**TEXTE FOURNI**
Oumma a été le premier média en ligne à dévoiler la bourde à succès de BHL à propos de Pierre/Bernard Cassen, sa métaphore so chic au sujet des « fellations des gouvernants européens aux dictateurs arabes » et la bronca des journalistes américains lors de sa manifestation en faveur de DSK. Aujourd’hui, pour conclure cette saison riche en botulades, nous vous proposons en exclusivité les images de cette séquence édifiante, passée jusqu’alors inaperçue : BHL obligé –en Israël et face au leader de l’opposition- de se justifier de ne pas avoir cautionné, en aucune manière, la pratique du viol.

Un épisode embarrassant pour Bernard-Henri Lévy, l’homme qui s’est toujours vanté de combattre pour « l’égalité des sexes ». Ce fut le cas notamment en 2009 à l’occasion d’un colloque organisé par le Cercle Léon Blum au sujet du « populisme de gauche » : après avoir visé, en le nommant, le géopolitologue et ex-membre du PS Pascal Boniface-récemment l’auteur d’un essai critique à l’endroit du philosophe, BHL a fustigé la « fraction déshonorée » de la gauche qui défend, par exemple, le droit au port du voile. Une pratique religieuse qu’il assimile
 dans une même condamnation- à celui de la burqa.

**BLOC DE DONNÉES**
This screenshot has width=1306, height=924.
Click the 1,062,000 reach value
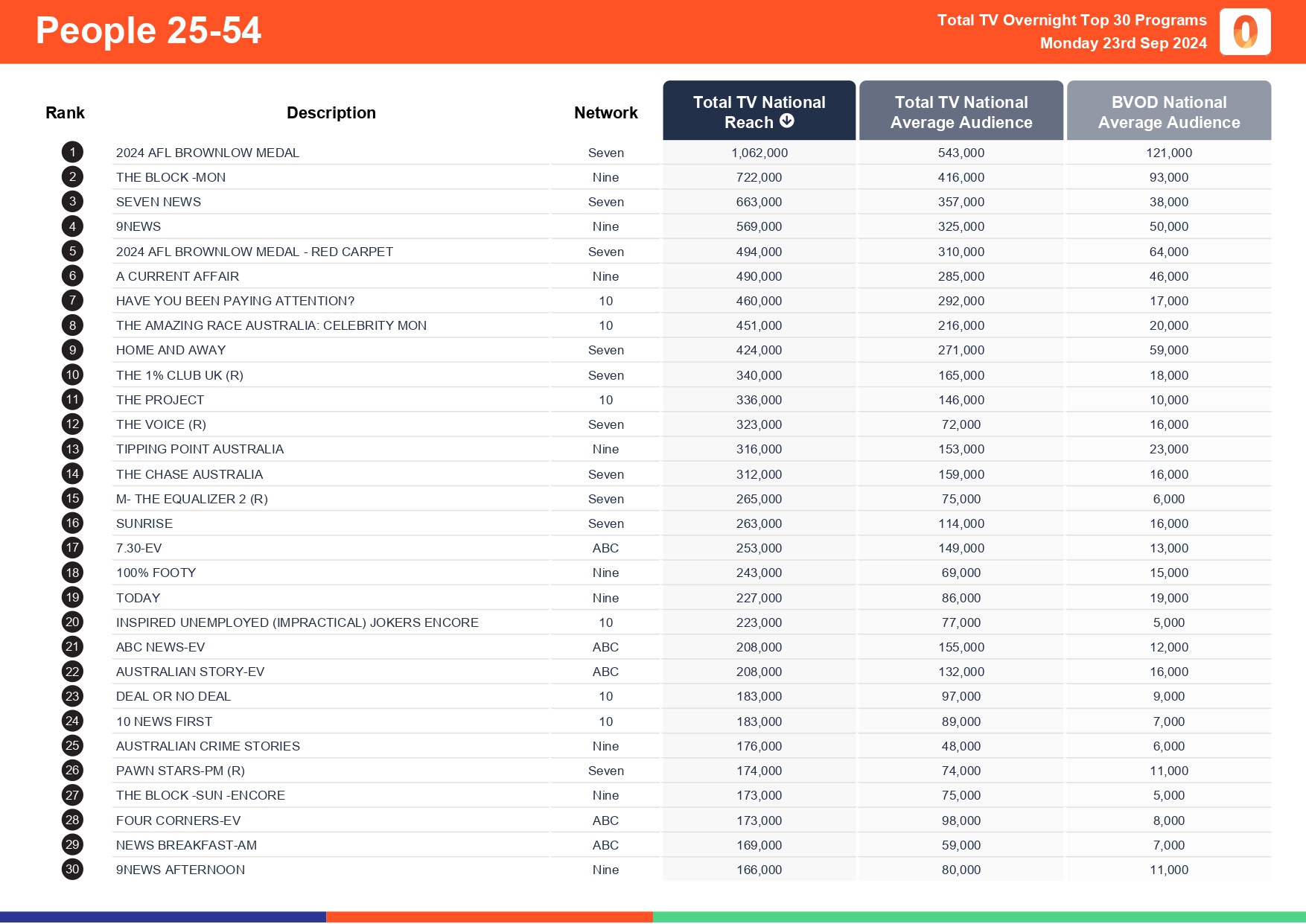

**CONSIGNE**
Reproduisez le passage du texte fourni qui va de « Oumma a été » à « pratique du viol. », ces deux extraits compris.

**SOLUTION**
Oumma a été le premier média en ligne à dévoiler la bourde à succès de BHL à propos de Pierre/Bernard Cassen, sa métaphore so chic au sujet des « fellations des gouvernants européens aux dictateurs arabes » et la bronca des journalistes américains lors de sa manifestation en faveur de DSK. Aujourd’hui, pour conclure cette saison riche en botulades, nous vous proposons en exclusivité les images de cette séquence édifiante, passée jusqu’alors inaperçue : BHL obligé –en Israël et face au leader de l’opposition- de se justifier de ne pas avoir cautionné, en aucune manière, la pratique du viol.